— begin Data in this exercise —
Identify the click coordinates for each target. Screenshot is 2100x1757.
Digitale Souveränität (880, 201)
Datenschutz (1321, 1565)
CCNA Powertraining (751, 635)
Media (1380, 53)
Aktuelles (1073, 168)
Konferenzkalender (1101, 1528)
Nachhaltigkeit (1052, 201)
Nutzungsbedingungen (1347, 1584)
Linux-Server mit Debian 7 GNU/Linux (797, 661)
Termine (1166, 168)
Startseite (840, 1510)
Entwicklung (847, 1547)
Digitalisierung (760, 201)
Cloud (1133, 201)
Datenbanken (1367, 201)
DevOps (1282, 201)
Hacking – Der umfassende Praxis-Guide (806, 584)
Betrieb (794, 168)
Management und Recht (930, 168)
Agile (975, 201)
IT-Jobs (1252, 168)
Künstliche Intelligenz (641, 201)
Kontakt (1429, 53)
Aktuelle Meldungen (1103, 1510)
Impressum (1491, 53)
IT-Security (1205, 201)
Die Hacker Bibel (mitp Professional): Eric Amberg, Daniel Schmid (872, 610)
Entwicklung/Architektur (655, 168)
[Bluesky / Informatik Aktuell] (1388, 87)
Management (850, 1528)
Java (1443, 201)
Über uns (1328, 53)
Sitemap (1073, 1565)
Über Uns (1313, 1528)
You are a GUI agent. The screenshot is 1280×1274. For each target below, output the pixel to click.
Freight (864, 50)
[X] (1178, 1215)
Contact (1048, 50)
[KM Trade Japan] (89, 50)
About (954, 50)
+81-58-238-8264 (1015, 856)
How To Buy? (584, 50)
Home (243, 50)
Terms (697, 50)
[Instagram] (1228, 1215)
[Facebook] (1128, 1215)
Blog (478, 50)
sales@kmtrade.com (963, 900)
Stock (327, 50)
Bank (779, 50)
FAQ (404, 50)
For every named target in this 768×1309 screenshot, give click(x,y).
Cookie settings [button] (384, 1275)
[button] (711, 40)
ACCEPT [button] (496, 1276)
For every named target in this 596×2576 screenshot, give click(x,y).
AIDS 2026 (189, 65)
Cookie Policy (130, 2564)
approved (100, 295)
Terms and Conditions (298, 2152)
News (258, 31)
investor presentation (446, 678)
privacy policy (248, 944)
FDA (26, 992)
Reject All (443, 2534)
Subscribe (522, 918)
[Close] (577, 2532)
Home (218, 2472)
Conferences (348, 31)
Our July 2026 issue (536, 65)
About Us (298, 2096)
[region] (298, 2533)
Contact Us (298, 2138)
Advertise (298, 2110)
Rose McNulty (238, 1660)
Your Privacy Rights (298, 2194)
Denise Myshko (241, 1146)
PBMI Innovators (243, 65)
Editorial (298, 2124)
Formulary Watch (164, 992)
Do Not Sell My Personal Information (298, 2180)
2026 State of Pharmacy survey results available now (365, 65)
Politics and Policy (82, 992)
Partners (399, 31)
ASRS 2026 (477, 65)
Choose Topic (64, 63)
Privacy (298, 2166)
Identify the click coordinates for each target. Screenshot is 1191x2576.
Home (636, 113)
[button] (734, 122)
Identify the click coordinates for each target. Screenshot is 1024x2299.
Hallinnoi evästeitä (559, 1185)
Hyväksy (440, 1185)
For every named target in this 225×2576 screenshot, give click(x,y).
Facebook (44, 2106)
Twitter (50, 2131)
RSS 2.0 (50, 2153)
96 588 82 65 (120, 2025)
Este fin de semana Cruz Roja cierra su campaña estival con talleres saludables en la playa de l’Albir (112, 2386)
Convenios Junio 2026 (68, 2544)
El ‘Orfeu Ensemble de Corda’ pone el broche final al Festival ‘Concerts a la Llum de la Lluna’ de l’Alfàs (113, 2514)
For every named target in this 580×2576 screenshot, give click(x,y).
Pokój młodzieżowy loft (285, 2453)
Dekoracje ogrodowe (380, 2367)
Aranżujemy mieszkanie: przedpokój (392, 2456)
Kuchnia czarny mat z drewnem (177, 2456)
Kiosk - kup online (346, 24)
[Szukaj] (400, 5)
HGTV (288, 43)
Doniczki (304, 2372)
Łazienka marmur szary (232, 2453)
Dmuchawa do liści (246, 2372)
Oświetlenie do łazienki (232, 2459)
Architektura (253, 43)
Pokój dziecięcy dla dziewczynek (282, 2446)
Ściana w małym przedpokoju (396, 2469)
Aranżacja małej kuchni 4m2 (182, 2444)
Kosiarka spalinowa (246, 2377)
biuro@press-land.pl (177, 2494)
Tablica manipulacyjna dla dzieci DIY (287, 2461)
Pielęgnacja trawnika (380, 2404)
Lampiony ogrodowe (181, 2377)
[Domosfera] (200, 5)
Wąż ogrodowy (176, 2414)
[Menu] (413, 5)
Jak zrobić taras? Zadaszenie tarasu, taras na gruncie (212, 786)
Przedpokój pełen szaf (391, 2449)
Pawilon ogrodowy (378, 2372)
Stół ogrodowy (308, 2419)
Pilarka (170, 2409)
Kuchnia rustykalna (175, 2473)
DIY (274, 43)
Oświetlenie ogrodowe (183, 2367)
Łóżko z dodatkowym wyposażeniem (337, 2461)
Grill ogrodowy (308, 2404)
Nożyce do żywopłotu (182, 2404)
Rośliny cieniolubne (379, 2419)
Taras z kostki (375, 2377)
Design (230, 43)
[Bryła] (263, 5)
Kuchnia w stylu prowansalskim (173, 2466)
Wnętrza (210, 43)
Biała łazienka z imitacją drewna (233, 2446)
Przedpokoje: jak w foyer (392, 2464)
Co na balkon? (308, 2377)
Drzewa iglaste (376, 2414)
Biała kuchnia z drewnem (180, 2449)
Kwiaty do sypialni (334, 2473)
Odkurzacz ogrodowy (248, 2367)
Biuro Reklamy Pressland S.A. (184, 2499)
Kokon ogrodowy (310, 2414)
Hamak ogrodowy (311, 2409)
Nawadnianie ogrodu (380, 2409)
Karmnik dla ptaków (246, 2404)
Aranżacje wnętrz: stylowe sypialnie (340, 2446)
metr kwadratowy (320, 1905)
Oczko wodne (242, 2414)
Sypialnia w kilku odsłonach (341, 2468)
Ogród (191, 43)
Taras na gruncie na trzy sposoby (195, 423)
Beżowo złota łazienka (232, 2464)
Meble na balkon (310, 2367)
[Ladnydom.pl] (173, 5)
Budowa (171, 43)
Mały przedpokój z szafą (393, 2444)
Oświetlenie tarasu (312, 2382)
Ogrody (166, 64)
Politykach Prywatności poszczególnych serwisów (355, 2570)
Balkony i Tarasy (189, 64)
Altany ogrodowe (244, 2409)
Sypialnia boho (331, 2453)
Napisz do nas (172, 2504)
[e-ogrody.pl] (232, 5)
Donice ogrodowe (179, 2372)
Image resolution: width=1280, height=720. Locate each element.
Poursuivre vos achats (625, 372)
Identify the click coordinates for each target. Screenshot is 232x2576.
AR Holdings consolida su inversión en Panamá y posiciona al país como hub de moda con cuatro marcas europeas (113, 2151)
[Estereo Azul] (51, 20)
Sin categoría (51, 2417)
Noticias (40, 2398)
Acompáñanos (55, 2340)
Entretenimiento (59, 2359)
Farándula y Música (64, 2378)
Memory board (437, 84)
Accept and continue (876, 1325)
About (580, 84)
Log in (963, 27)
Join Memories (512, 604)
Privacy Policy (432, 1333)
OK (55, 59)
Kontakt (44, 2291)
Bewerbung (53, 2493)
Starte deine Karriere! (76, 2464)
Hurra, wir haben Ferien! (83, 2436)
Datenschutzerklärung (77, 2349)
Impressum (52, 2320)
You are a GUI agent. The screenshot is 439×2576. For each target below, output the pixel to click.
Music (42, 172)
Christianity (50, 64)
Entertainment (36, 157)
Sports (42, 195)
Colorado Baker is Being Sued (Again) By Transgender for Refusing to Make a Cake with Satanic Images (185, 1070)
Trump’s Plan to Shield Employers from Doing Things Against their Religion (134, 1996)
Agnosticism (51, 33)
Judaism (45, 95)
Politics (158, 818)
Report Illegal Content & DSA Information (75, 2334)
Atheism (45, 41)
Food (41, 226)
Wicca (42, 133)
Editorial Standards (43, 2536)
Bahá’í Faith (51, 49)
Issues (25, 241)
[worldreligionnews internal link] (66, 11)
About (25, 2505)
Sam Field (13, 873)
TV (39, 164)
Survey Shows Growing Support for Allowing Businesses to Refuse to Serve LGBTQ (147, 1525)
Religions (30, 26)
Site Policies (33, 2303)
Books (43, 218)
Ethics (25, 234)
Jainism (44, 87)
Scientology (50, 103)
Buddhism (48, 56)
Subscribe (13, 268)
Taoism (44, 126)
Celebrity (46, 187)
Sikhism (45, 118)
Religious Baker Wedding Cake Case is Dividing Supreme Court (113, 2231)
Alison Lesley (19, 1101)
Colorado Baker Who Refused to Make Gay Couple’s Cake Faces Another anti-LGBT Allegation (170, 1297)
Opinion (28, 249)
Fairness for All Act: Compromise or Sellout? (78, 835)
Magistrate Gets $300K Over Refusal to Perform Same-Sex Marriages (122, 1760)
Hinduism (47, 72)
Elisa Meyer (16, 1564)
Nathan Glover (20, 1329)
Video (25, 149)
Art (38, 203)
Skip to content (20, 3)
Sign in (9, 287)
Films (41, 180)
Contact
— end Data in this exercise —
* Problem to work on: Starting at the line that contains "Your Privacy Rights (298, 2194)" and ending after the line that contains "96 588 82 65 (120, 2025)", lay out those lines of the records as a numbered list, leaving out any blank lines.

* Expected output:
1. Your Privacy Rights (298, 2194)
2. Denise Myshko (241, 1146)
3. PBMI Innovators (243, 65)
4. Editorial (298, 2124)
5. Formulary Watch (164, 992)
6. Do Not Sell My Personal Information (298, 2180)
7. 2026 State of Pharmacy survey results available now (365, 65)
8. Politics and Policy (82, 992)
9. Partners (399, 31)
10. ASRS 2026 (477, 65)
11. Choose Topic (64, 63)
12. Privacy (298, 2166)
13. Identify the click coordinates for each target. Screenshot is 1191x2576.
14. Home (636, 113)
15. [button] (734, 122)
16. Identify the click coordinates for each target. Screenshot is 1024x2299.
17. Hallinnoi evästeitä (559, 1185)
18. Hyväksy (440, 1185)
19. For every named target in this 225×2576 screenshot, give click(x,y).
20. Facebook (44, 2106)
21. Twitter (50, 2131)
22. RSS 2.0 (50, 2153)
23. 96 588 82 65 (120, 2025)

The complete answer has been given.